PLACE CHARLES DULLIN

Henri Gruvman

PLACE CHARLES DULLIN

Quand je vais à ta rencontre  par la rue des 3 frères, tu te découvres progressivement et c’est charmant. Tu  m’offres tout d’abord tes arbres. Quand j’aperçois ta parure, si changeante  selon les saisons, je ralentis le pas, pour que ma vue plongeante sur toi, me dévoile le plus lentement possible, la beauté discrète de tes parfaites proportions .Quand finalement tu m’offres sans pudeur, ton joyau, ton théâtre, c’est un ravissement !  
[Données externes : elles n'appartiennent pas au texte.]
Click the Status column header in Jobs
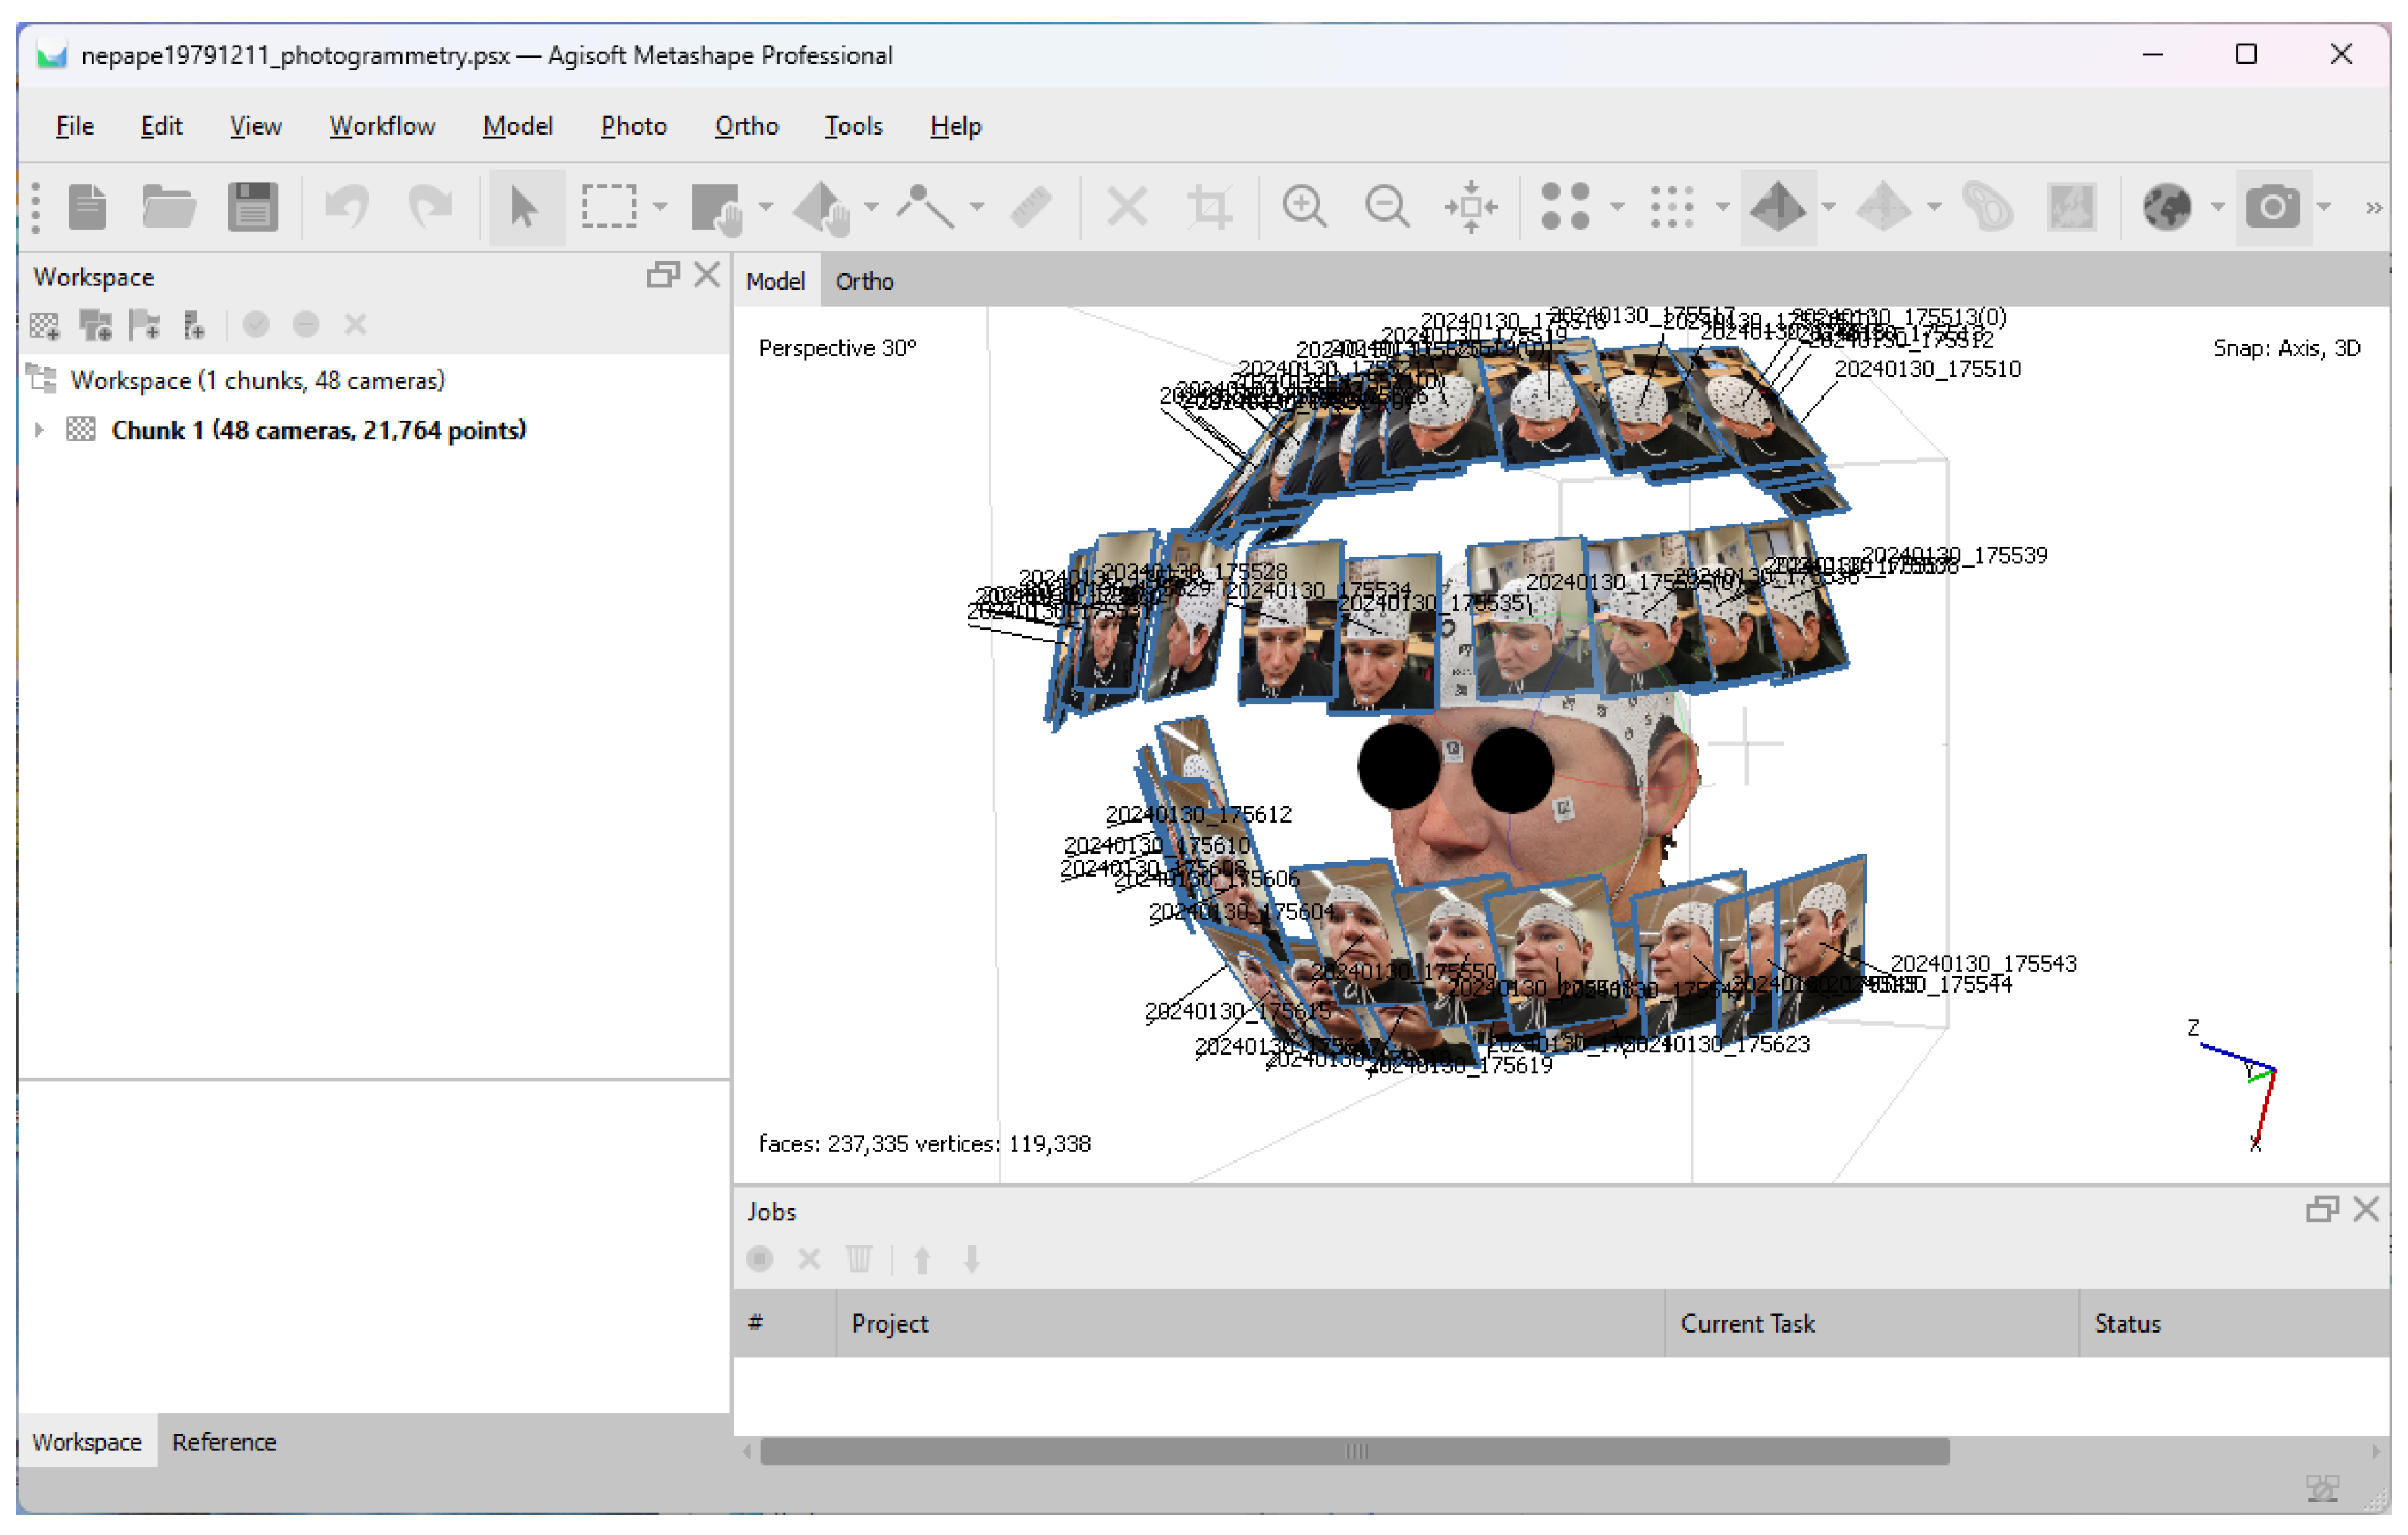 coord(2127,1323)
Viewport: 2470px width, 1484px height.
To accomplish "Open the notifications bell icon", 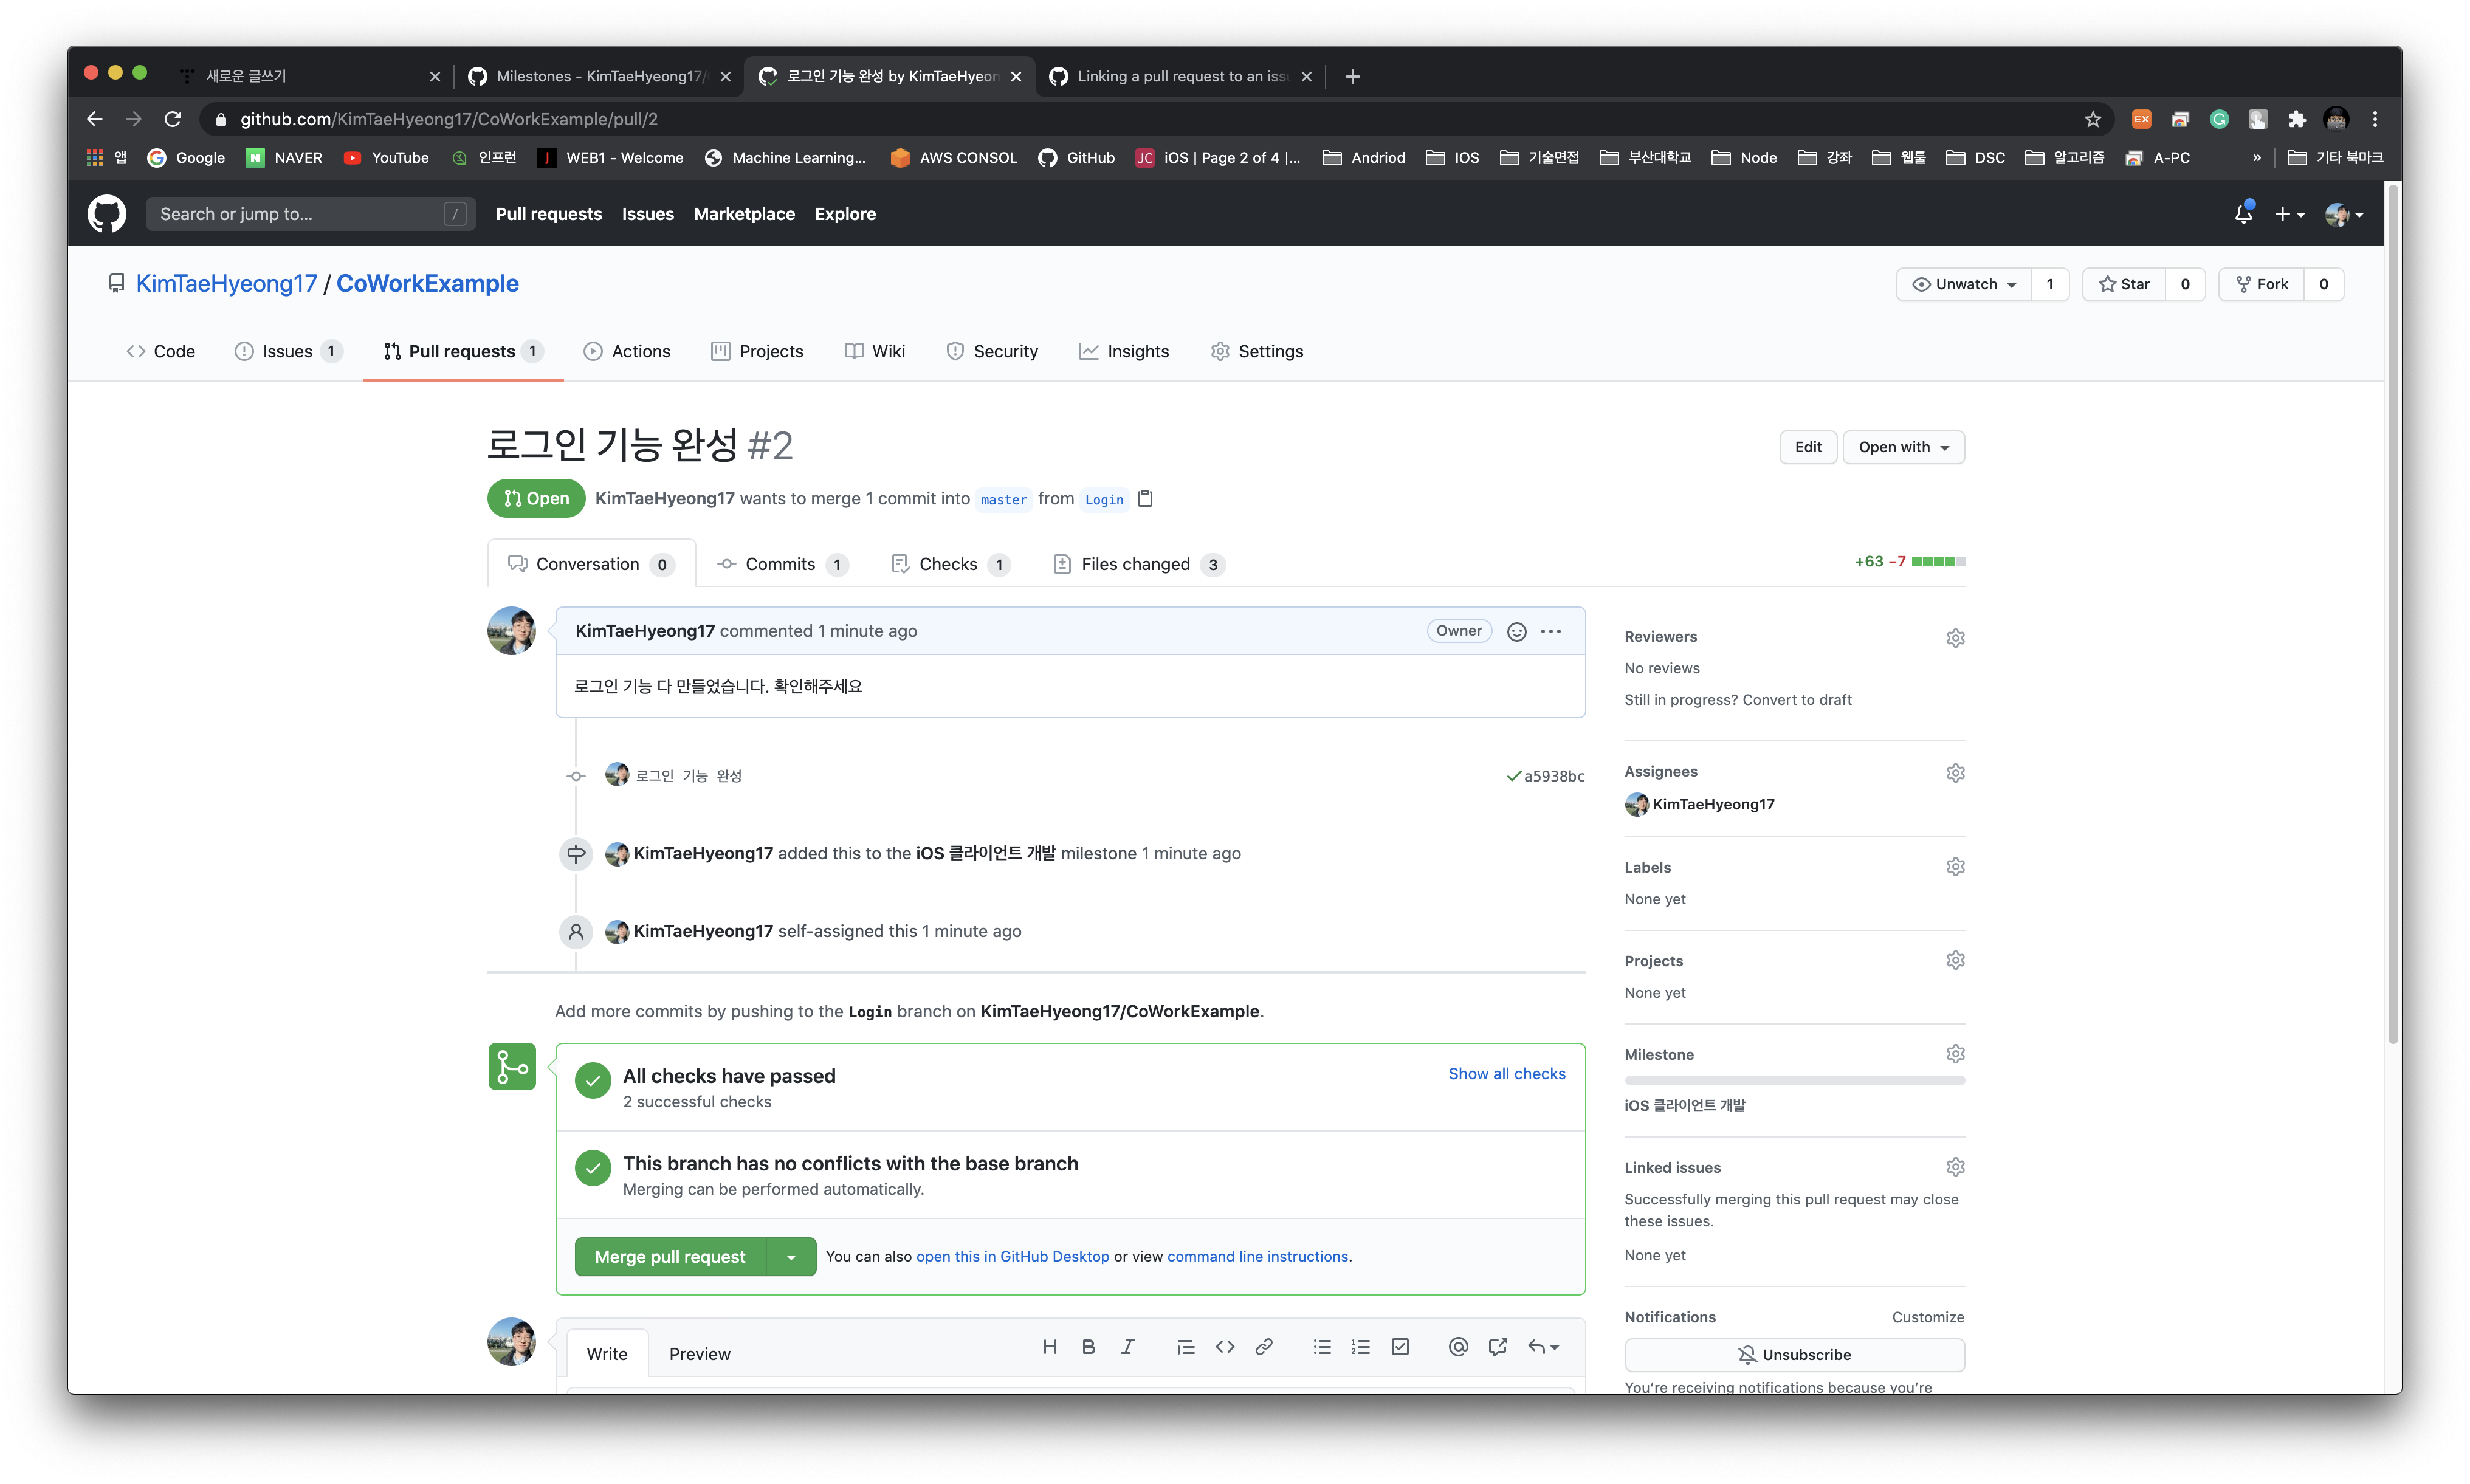I will 2243,214.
Ce que j’aime aussi c’est venir à toi par la rue d’Orsel. Ce qui me plait, ma jolie, ma familière, ma changeante, ma consolatrice, c'est ton surgissement  inattendu, dans cette rue d’Orsel, qui vient mourir  et renaître dans  le  creux de ta présence bienveillante. Tu es mon îlot de rêverie  bordé par les « rues-vières » qui déversent leur flot de passants. Il y a alors des noms qui chantent à mon oreille, dans lesquels mon imagination aime à se tremper, pour porter par les eaux de leurs  sonorités et tout empli d’eux, tout nettoyé par eux, tout réchauffé par eux et leur  souvenir, je peux alors m’arrêter au milieu de toi, ma place Charles Dullin, et te clamer mon amour. Tu es mon or, tu es mon sel, et ta dent qui court entraîne, des noms d’acteurs, d’auteurs, qui viennent se nicher dans le ramage de tes quinze arbres et de tes six réverbères. Des noms  qui me  soufflent le timbre de leurs voix inimitables, des noms porteurs d’histoires, de visions, d’émotions : André  Barsacq, Jean Anouilh, Eugène Ionesco, Jean Vilar, Michel Bouquet, Delphine Seyrig, Jean Dasté, Maria Casarès, Roger Blin, Alain Cuny, Loleh Bellon, Suzanne Flon, Samuel Beckett, Thomas Bernhardt, August Strinberg, Laurent Terzieff…

 Par-dessus tout, j’entends la voix nasillarde de Volpone, son profil d’aigle, son œil narquois, avec la passion, l’exigence de Charles Dullin, son interprète, dont tu portes  si bravement le nom. Pour moi, tu n’es pas qu’une place du 18ième arrondissement de Paris, ma roublarde, ma concentrée de sensations, toi, qui  comme une fille me fait de l’œil, mais une piste de décollage ! Tu  me regardes, je te regarde et je  m’envole. Ton iris, le théâtre, peut alors s’ouvrir et se fermer, comme au cinéma  et nous partons ensemble. Tout  se mêle, fait la noce, tout se pare, tout se défait, tout entre en résonance. Ô toi, pourtant si  parfaitement immobile, campée  sur les quatre pieds  de ta modestie. J’aime ainsi te traverser très tard  la nuit, ou très  tôt le matin.  Tu es alors toute à moi, tu t’abandonnes. Est-ce toi qui me prends par la main ou moi qui t’invite  à enjamber les siècles ? D’un bond nous voilà avec ton ancien nom Dancourt, au 4 pour être précis, devant une boutique  d’instruments de musique. Henri Selmer, le fameux  fabricant de saxophones et de clarinettes, pose là pour l’éternité depuis 1908. Parfois aussi, tu m’ouvres  ton coeur, tu  t'abats brutalement  comme un château de cartes.  Alors il n'y a plus de verticales, mais une belle horizontale  et je peux à loisir, comme une flèche, filer vers ton centre, la   scène, pour étreindre  le grand André Barsacq  et me souvenir. C’était  l’une de mes premières émotions théâtrales. C’était « L’idiot” joué par Philippe Avron et ses complices, Catherine Sellers et Charles Denner. Encore un Charles. Et pour moi ce fut  inoubliable. On n’oublie pas les premières fois. 

Puis magiquement  se reconstruit  ton enveloppe.  Comme un livre d'enfant qui s'ouvre  et fait surgir de nouveau tes verticales, tu redessines tes volumes, les petites colonnes  et le charmant balcon de ton théâtre, les six réverbères, les quinze arbres si harmonieusement plantés  et les immeubles  aux alentours  si sagement  disposés.Toi passant, regarde bien cette place Charles Dullin. Tu y verras  un joli public  d’immeubles, de cafés, de devantures, de fenêtres, d’appartements,  et tous sont attentifs et tous admirent  et applaudissent, avec leurs  yeux d’enfants, comme les miens,  leur théâtre, en son centre. Le théâtre  de L’atelier.